Analysis by Gareth Porter | IPS News
Western officials leaked stories to the Associated Press and Reuters last week aimed at pressuring the outgoing chief of the International Atomic Energy Agency, Mohamed ElBaradei, to include a summary of intelligence alleging that Iran has been actively pursuing work on nuclear weapons in the IAEA report due out this week.
The aim of the pressure for publication of the document appears to be to discredit the November 2007 U.S. National Intelligence Estimate (NIE) on the Iranian nuclear programme, which concluded that Iran had ended work on nuclear weapons in 2003.
The story by Reuters United Nations correspondent Louis Charbonneau reported that "several" officials from those states had said the IAEA has "credible information" suggesting that the U.S. intelligence estimate was "incorrect".
The issue of credibility of the NIE is particularly sensitive right now because the United States, Britain, France and Germany are anticipating tough negotiations with Russia and China on Iran's nuclear programme in early September.
The two parallel stories by Charbonneau and Associated Press correspondent George Jahn in Vienna, both published Aug. 20, show how news stories based on leaks from officials with a decided agenda, without any serious effort to provide an objective historical text or investigation of their accuracy, can seriously distort an issue.

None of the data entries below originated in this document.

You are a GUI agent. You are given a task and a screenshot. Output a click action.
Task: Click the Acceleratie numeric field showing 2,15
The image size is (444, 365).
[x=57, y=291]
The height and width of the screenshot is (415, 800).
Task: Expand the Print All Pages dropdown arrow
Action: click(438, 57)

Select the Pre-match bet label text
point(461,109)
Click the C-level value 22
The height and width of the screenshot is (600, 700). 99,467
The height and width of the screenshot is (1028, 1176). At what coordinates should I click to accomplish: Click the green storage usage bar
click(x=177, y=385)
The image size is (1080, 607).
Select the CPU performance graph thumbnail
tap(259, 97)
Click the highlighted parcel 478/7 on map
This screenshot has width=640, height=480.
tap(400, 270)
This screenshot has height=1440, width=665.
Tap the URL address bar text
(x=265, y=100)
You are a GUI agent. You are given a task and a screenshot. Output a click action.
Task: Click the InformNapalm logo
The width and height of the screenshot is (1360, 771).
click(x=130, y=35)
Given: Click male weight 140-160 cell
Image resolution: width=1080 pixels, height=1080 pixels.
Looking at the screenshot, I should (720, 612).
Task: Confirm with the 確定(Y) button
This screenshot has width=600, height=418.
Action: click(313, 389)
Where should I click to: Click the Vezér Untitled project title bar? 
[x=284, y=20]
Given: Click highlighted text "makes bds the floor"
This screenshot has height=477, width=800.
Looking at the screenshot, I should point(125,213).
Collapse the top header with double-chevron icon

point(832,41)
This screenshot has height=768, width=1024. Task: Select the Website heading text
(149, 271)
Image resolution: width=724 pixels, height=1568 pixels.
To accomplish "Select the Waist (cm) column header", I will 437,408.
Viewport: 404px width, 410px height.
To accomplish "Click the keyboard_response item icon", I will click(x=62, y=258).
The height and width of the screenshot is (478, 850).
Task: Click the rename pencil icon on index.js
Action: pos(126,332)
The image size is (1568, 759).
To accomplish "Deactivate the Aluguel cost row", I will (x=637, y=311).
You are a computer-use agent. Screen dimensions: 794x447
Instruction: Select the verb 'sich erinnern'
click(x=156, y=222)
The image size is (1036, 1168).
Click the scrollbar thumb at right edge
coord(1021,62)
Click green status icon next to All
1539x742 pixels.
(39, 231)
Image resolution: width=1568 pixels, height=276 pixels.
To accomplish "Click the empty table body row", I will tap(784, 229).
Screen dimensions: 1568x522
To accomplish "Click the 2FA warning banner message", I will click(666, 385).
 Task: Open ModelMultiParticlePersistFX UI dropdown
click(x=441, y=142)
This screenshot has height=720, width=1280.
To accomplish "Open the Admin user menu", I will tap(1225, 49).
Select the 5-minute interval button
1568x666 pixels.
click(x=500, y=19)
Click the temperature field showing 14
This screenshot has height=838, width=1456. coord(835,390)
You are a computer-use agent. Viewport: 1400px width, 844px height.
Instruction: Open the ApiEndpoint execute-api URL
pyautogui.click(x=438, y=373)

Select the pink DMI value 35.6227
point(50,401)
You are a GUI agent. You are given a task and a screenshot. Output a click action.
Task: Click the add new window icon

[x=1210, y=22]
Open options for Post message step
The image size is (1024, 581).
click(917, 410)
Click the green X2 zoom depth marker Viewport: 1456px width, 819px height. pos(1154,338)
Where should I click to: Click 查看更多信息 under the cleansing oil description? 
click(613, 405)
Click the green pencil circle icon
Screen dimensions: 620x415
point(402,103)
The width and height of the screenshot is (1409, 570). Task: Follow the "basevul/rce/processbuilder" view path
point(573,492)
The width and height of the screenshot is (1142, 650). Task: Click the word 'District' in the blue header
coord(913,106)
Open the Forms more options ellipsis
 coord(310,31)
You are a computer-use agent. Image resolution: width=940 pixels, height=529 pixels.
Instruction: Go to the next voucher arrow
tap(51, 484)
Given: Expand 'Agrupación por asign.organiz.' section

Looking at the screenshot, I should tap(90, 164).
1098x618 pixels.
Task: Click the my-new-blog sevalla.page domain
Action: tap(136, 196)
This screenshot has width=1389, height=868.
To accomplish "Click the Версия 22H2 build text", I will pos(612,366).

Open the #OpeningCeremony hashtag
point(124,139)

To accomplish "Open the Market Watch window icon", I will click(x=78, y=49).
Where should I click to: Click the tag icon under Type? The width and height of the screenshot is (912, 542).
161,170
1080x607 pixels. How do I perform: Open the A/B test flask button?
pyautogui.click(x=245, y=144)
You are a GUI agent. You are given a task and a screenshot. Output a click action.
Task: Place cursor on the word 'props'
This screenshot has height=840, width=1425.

Reflecting the hostile attitude of the quartet of Western governments and Israel toward ElBaradei, the stories suggested that ElBaradei has been guilty of a cover-up in refusing to publish information he has had since last September alleging that Iran has continued to pursue research on developing nuclear weapons. Read more.
Thursday, August 27, 2009
ElBaradei Foes Leak Stories to Force His Hand on Iran
Posted by Anonabule at 8:29 PM 0 comments
Labels: America, Iran, israel, United Nation, US
Saturday, August 15, 2009
Is justice right side up?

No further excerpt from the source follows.